DPDK Packet Capture (PDUMP)

December 14, 2016
Michael Lilja
Blog, Blogger, Michael Lilja, Open Source, Packet Capture
0 Comments

The 16.07 release of DPDK introduces a new packet capture framework, which will allow users to capture traffic from existing devices/ports/queues and dump the packets to a pcap file. I decided to take a closer look at DPDK and the new pdump framework to see how it would leverage a packet capture/analysis environment using an XL710 NIC. I would also like to give a very high-level introduction to DPDK because in the circles that I circulate, people are really aware of what DPDK is and what it can do.

The ‘out-of-the-box experience’ wasn’t great but after I made a couple of modifications to the code base, the performance was quite good, but in reality, DPDK still lacks the fundamental features required for a capture/analysis use case. The modifications and measurements I made are described below and can also be found at https://github.com/napatech/dpdk/tree/v16.07-batching.

DPDK – A FORWARDING FRAMEWORK
DPDK, Data Plane Development Kit, is a great packet forwarding framework with high-performance library functions, that enable users to get up and running in a reasonably quick time, at acceptable or great rates of performance. With DPDK, there is however, a steep learning curve but I guess that is also the case with all the frameworks and until you get to know them and all their features, you will think life is hard. 🙂

PORTS, QUEUES, RINGS AND LCORES
DPDK is a port-based framework. This means that each port is treated as a separate entity or device. A port can be configured with RX and TX queues and a PMD (Poll Mode Driver) abstract the enqueue/dequeue of packet buffers (rte_mbuf’s). The packet buffers (rte_mbuf) reside in huge pages to limit the amount of TLB misses and does increase performance. Huge oages uses memory pages of 2MB or 1GB where as, standard pages are 4k and every page miss is expensive. So, the bigger the pages the less misses in the translation table. DPDK uses /proc/self/pagemap to convert a virtual page address in to physical PCIe devices in order to know where to DMA to and from.

DPDK is running a while(1) loop on each lcore (logical core) which essentially is a pthread pinned to a specific CPU core.

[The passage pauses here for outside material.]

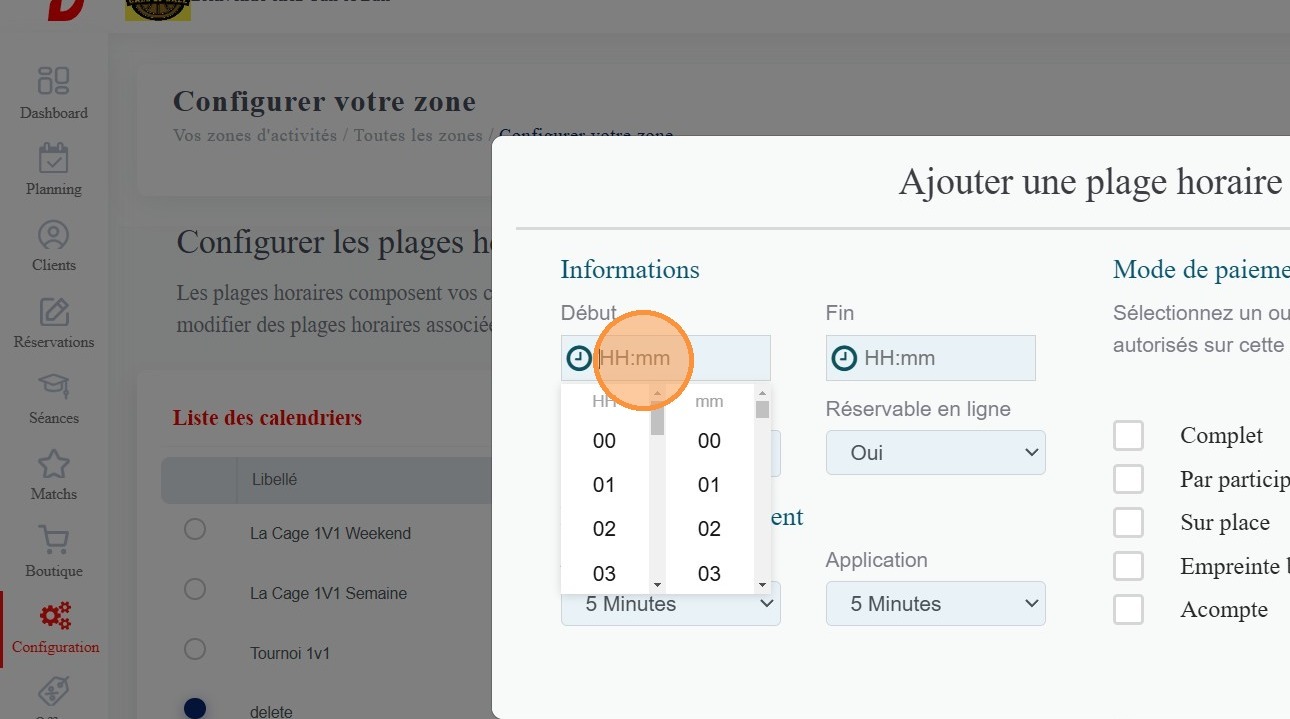This screenshot has height=719, width=1290.
Task: Open the Dashboard sidebar icon
Action: pos(54,81)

Figure 2, eal_thread_loop from eal_thread.c

The while(1) loop checks a job queue of function pointers to perform certain operations in a run-to-completion manner and normally the most common way is to RX or TX mbufs. The functions that are registered into the job queue normally do a while(1) themselves but they don’t have to. If the application needs to send packets to another lcore, it can do so via very efficient lockless rings (they do use atomic operations which are expensive, because they need to go to last level cache) but DPDK has found ways to limit the number of atomic operations by batching the packets into arrays of mbufs, and then move batches around so the operations don’t happen per packet, instead of for e.g. 32 packets which improve performance quite a bit.

HW ACCELERATION
DPDK has support for RSS (Receive Side Scaling), hashing and protocol offsets. The acceleration has been made in a generic way by storing the offload values in the rte_mbuf structure. The rte_mbuf structure is highly optimized in size and the fields therein are carefully chosen to keep the rte_mbuf cache aligned and small, even though 128B is quite a big structure to have per packet. The PMD needs to use CPU cycles to populate the rte_mbuf with the acceleration values, but in DPDK this is almost for free because DPDK needs to touch the rte_mbuf structure anyway. So using a couple of cycles to initialize a bit more of the same cacheline wouldn’t affect performance that much. There are both pros and cons to this generic approach but the biggest con I see at the moment is that this approach makes it very difficult for PMDs to store their own proprietary acceleration features, like flow-id (packet color), packet timestamp etc. But could the HEADROOM somehow be used for that?

100% CPU USAGE IN IDLE
One of the first things a user experiences running DPDK for the first time is that it uses 100% CPU even though there are no packets to be handled. For an engineer, who spent two minutes looking at the code and documentation, this comes as no surprise because of the while(1) calling another while(1) on each lcore. For others, this is not easy to swallow especially, if they are not used to the almost zero CPU utilization that the Napatech Suite provides. DPDK has implemented a way to get by this by using interrupts so that your application can be put to sleep and be woken up when packets are received, but that is not exactly how DPDK was first envisioned, but I guess somewhere down the road somebody needed it from a power consumption point of view.

LOW LATENCY
DPDK can achieve very low latency because it completely bypasses any kernel layer and packets are DMA’ed to the rte_mbuf’s in user-space, where the PMD quickly delivers them to the receiving application and the TX path is equally fast. TX is as important in DPDK as RX because it was and still is meant to be a packet forwarding framework where packets from one port should be forwarded to another port based on some forwarding rules like what is currently being done in the OVS-DKDP project, https://software.intel.com/en-us/articles/using-open-vswitch-with-dpdk-for-inter-vm-nfv-applications. Napatech is also trying to influence this with a specialized NFV NIC built for low-latency/high-throughput and acceleration (https://www.napatech.com/solutions/).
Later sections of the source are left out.